On December 14, 2023, it was announced that N Logistics Holdings Corp. completed the acquisition of the company.

==Overview==
Navios was created in 1954 by US Steel to transport iron ore to the US and Europe. Since then, it has diversified geographically and expanded the scope of its business activities such that Navios currently controls 49 vessels totaling approximately 5.1 million deadweight tons.

With several offices around the world, it is a public company listed on the New York Stock Exchange under the symbol “”.

== History ==
Navios Maritime Holdings Inc. was founded in 1954 as a shipping division of US Steel. Its initial purpose was to transport iron ore to the US from various locations around the world. After the corporation's restructuring, the firm was privatized and started operating independently in the shipping market.

Over the years, it expanded its operations and established itself as a leading player in the global shipping industry. Navios Maritime maintains offices in Piraeus (Greece), New York City (United States), Montevideo (Uruguay), Antwerp (Belgium), Buenos Aires (Argentina) and Asunción (Paraguay).

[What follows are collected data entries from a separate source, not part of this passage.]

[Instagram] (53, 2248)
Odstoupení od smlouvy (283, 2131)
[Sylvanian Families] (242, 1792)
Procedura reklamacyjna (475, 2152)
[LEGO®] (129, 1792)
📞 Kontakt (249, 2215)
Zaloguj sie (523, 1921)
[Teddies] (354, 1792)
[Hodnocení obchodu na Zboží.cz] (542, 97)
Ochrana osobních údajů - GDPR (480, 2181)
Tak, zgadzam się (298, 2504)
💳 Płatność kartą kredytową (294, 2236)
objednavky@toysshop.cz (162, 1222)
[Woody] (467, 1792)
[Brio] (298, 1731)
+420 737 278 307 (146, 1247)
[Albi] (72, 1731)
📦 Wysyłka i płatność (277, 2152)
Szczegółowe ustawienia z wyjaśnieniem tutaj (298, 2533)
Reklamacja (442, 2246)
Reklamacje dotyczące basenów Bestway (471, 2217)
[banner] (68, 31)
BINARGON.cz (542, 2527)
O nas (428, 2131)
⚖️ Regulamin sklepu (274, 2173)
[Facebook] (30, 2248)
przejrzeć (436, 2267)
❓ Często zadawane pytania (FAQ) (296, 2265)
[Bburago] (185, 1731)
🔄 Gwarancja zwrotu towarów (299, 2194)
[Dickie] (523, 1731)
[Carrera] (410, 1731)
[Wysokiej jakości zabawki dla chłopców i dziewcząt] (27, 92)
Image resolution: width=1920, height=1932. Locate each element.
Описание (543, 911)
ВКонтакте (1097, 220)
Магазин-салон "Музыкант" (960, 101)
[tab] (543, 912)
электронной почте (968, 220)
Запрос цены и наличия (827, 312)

As a total, Navios Group controls 99 vessels (owned and long term charted-in) and about 10.7 million deadweight tons (70 dry bulk vessels = 7.4 million dwt and 29 tanker vessels = 3.3 million dwt).

==Subsidiaries==
The Navios Group of companies includes:
- Navios Maritime Partners, LP: listed on the NYSE under the symbol ‘’;
- Navios Maritime Acquisition Corporation: listed on the NYSE under the symbol ‘’.
- Navios South American Logistics Inc.: consists of a transshipment port/storage facility in Uruguay, an upriver port facility in Paraguay and a well-established barge and cabotage business for wet and dry products.